Believed into Being Alive
Contributor’s Marginalia: Michael Bazzett responding to Eleanor Stanford’s “I too had a childhood”
Sometimes when you’re reading a poem, it can feel like it’s writing itself. Like each word generates the one that follows, and nothing else could arrive but…
…the very word that arrives. And the next. And…
…the next.
That’s how I felt when I first read this poem by Eleanor Stafford. Within mere syllables, the poem’s translucence and immediacy had me looking through the strange, clear eyes of childhood. The sparrow getting caught in the stove vent that somehow leads to having a brother. It feels causal. And this dream-logic of childhood is so beautifully buoyed by the propulsive sing-song of slant rhymes, repetitions and echoes (caught/vent, brother/another/father, then/let in, let in/another brother) all I want to do is let the music of this world carry me gently down the stream…
Part of this propulsion stems from the fact that seven of the poem’s first nine lines are enjambed, nine of its first twelve, twelve of its twenty overall.

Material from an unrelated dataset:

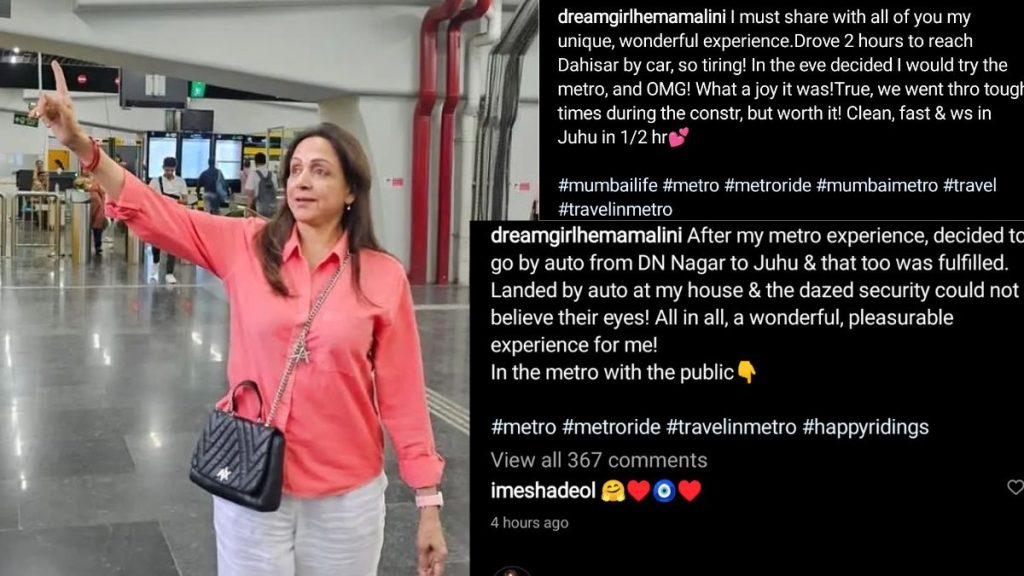
Task: Open dreamgirlhemamalini profile in second caption
Action: click(x=586, y=236)
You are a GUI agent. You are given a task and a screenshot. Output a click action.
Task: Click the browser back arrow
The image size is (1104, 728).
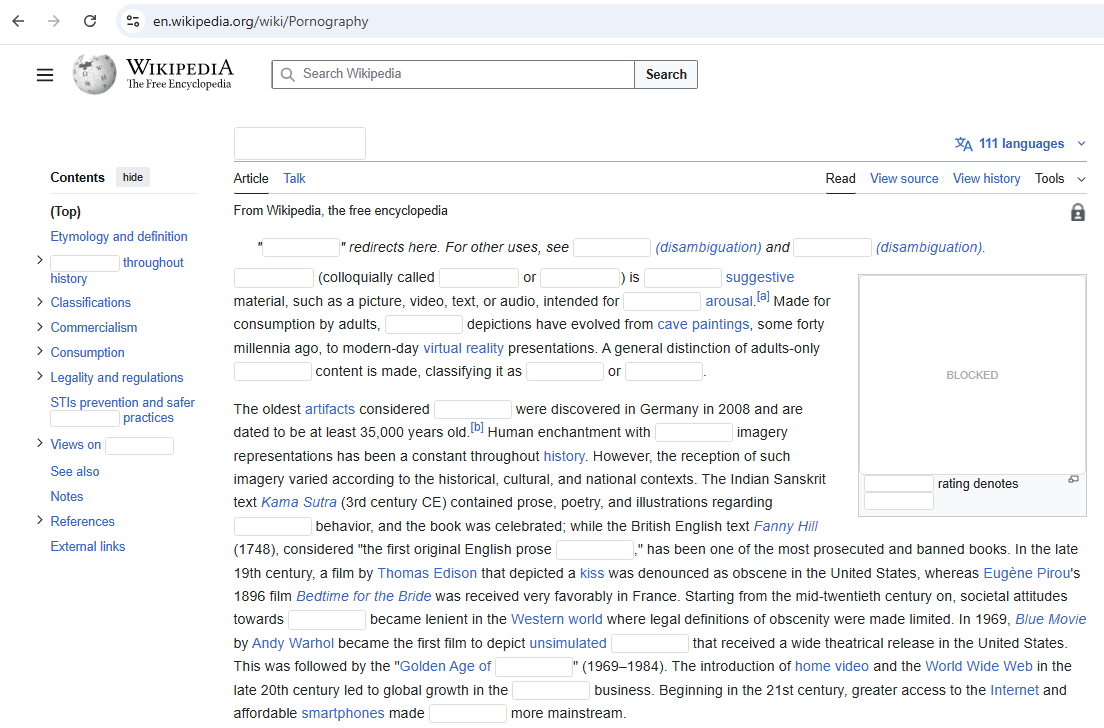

Only two of those enjambments are what I sometimes think of as “head-fake line-breaks,” those that occur at syntactical moments where both thought and line could plausibly be finished (My mother bathed us, We believed we were living) before the turn of the line draws out a new meaning, one that feels both more and less complete.
The rest of the breaks occur at resolutely unfinished moments, leaving the reader with unknowns that can only be made known by following the thread and moving through time, a wonderfully mimetic move where we are catapulted back only to tumble forward; the sentence of life persists.
I only noticed these lovely, crafty moves in hindsight, though. The poem’s too good to show its seams, and I’m sure I’ll return to it. I too was a child of the 70s, bathed in a tin tub in the backyard, served as a crossing guard, felt the hovering cloud of the hostage crisis during the Carter presidency, and was fascinated to read in my local newspaper that, living in the jungles of Peru, there was a group of guerillas called the Maoist Shining Path. The world was simple and strange and I believed myself, like most children, into being alive. How lovely and deftly Stafford illuminates the path back (and forth) to that moment.